When he was seated across from her, Freddie said, “You were acquainted with Senator John O’Connor?”
“We’ve been friends for many years,” she said softly.
“I’m sorry for your loss.”
Her raw eyes filled with tears. “Thank you.” She brushed at the dampness on her cheeks.
“You were just friends?”
“Yes,” she said without hesitation.
Freddie reached for a framed photo on an end table. “Your son?”
“Yes.”
“Handsome boy.”
“Thank you.”
“I can’t help but notice his striking resemblance to the senator.”
She shrugged. “Maybe a little.”
Freddie returned the photo to the table. “Is your son at home?”

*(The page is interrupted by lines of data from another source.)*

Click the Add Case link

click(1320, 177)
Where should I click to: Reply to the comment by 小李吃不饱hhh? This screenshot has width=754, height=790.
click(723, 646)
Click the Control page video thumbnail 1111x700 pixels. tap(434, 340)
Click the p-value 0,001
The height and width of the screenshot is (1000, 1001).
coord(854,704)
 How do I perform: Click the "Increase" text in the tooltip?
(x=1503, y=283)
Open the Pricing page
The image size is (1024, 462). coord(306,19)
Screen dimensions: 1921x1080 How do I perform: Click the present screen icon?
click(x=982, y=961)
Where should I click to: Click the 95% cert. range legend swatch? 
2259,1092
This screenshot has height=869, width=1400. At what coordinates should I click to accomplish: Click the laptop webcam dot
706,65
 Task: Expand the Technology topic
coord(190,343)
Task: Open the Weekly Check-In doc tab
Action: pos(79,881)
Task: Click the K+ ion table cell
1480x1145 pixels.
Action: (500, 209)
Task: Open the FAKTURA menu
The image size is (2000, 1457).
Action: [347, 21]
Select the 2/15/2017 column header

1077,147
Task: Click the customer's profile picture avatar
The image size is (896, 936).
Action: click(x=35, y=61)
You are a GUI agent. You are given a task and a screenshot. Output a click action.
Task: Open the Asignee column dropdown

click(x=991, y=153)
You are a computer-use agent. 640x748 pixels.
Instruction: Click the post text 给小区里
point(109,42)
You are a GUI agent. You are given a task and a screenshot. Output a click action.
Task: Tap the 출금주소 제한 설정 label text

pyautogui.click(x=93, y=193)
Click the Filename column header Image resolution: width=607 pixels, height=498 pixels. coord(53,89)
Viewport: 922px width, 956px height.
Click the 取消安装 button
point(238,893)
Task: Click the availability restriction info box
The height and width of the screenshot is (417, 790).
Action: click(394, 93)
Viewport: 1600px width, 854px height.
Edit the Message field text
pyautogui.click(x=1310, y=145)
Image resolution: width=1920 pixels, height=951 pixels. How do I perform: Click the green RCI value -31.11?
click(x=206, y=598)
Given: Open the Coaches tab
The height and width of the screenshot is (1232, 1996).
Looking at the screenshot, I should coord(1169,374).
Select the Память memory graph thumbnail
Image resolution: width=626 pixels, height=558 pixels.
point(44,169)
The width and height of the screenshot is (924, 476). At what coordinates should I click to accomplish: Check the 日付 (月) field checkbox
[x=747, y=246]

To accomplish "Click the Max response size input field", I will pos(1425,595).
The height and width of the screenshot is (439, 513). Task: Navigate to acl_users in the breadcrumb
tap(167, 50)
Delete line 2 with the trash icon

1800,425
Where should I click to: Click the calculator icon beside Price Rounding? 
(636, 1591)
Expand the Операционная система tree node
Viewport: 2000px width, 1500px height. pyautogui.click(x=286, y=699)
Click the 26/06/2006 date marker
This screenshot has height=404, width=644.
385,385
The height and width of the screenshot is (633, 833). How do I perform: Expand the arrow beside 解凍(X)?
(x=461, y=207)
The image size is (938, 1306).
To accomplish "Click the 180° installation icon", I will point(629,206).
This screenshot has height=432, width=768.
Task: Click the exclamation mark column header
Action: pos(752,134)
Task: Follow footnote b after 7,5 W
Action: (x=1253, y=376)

“He went to do an errand at school. He’s a junior at Loyola.”
Relieved to know the boy wasn’t in the house, Freddie pressed on. “In the course of our investigation, we’ve uncovered a series of regular monthly payments Senator O’Connor made to you for the last twenty years.” Even though he knew the facts by heart, Freddie consulted his notebook. “Three thousand dollars, paid by check, on the first of every month.”
Her hand trembled ever so slightly as she reached for the gold locket she wore on a chain around her neck. “So?”
“Can you tell me why he gave you the money?”
“It was a gift.”
“That’s a mighty big gift—thirty-six thousand dollars a year, totaling more than seven hundred thousand over twenty years.”
“He was a generous man.”
“Ms. Donaldson, I realize this is a very difficult time for you, but if you were his friend—”
“I was his best friend,” she cried, her hand curling into a fist over her heart. “He was mine.”
“If that’s the case, I’m sure you want us to find the person who killed him.”
“Of course I do. I just don’t see what you need from me.”